Investment subject to significant influence
Investment subject to significant influence = able to exercise significant influence over the strategic operating, investing and financing policies of an investee even when the investor does not control or jointly control the investee.
The ability to exercise significant influence may be indicated by
- representation on the board of directors;
- participation in policy-making processes;
- material inter-company transactions;
- interchange of managerial personnel; or
- provision of technical information
Under ASPE, significant influence is usually exercised when an investor owns >20% but <50% of the voting shares – BUT significant influence can still happen even when not holding 20% (it’s a judgement call).
If the investor holds less than 20 percent of the voting interest in the investee, it is presumed that the investor does not have the ability to exercise significant influence, unless such influence is clearly demonstrated.
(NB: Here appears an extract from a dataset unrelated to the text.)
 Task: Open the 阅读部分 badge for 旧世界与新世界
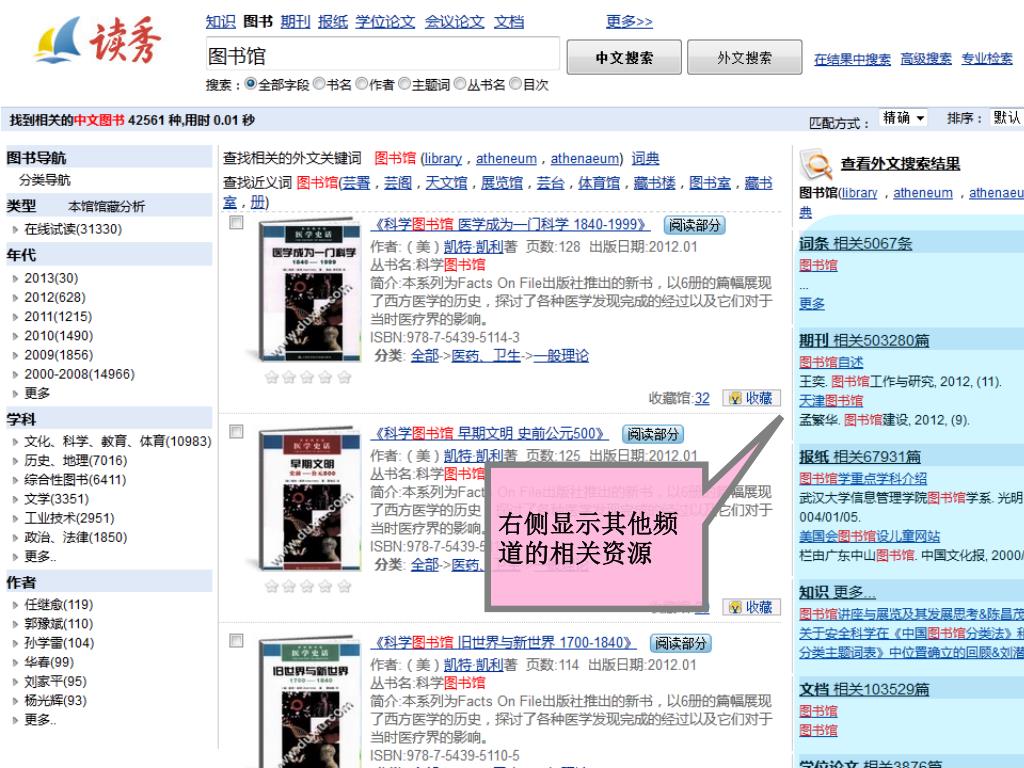[680, 643]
Accounting methods for Investment subject to significant influence under ASPE
1. Cost Method
If the investment is in publically traded shares, you CANNOT use cost; you MUST use FV method, with gains/losses reported in net income.
2. Equity Method
- Investment balance on the B/S = Cost + Proportionate Share of Investor’s NI – Dividends from Investee
- Proportionate Share of Investors NI = (NI of the investee – Acquisition differential amortization ± upstream profits ) * your share % ± 100% of downstream profits
- Investment Income = proportionate share of investor’s NI
What happens if losses in the investee’s books grind down the investment account to below zero (i.e. causes a negative investment account balance)?
- An investor’s share of losses in excess of the carrying amount of the investment shall be recorded (as a liability) if:
- the investor has guaranteed the obligations of the investee; or
- investor is committed to provide further financial support to the investee; or
- The investee seems assured of imminently returning to profitability.
- If these above criteria are not met; you show the investment at $0 and disclose the losses; and when the investment recovers to an amount above the accumulated losses, then only do you start showing a balance in investments in the B/S.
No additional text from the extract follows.